In case some of these assertions sound improbable, I have set out the ample and damning evidence in support of them in a much earlier piece here. Nothing can excuse the brutal behaviour of the Serbs towards their Kosovo compatriots in their repeated over-reaction to the 'liberation struggle' — or 'terrorist campaign' (select whichever description you prefer) — waged until 1999 by the Kosovo Liberation Army; but it's almost equally hard to excuse the misjudgements, the duplicity, and the failure to exhaust the resources of diplomacy before resorting to the use of force, which characterised the western performance at Rambouillet leading, as it was always designed to do, to the NATO bombing campaign, just as the same failures characterised the performance of the US and UK governments over Iraq in 2003. Kosovo, not Iraq, was Blair's first illegal war; sadly, it was Clinton's and Robin Cook's, too.

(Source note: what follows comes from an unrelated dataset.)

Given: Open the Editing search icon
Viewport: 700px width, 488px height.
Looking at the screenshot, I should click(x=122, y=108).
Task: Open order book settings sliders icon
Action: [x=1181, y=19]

I don't of course pretend to have a solution to the problem of what to do now about Kosovo. No possible solution is without its risks and defects, and — as Jonathan Steele rightly says today — the stakes are high, as always in the Balkans. What's certain, though, is that the intractability of the problem now is in part the fruit of the misjudgements of the western powers in 1999 in their hasty, premature, unnecessary, unsuccessful, and above all illegal resort to the use of force. History was all too soon to repeat itself.
Backdate: For a typically idiosyncratic take on the 1999 NATO (i.e. US) bombing written by the late Edward Said while the bombing was still going on, click here. Edward Said was right about the effect of the bombing on Serbian support for Milosevic, whose fall occurred only months later, toppled not by bombs but by the ballot box.
Update (30 Jan 2007): I am flattered that this this post has been reproduced, with full acknowledgement but no trackback, by the web journal Atlantic Free Press, which I had previously and gladly authorised to reproduce any Ephems posts that it fancied. It has prompted some vigorous and readable comments (there, not so far here!).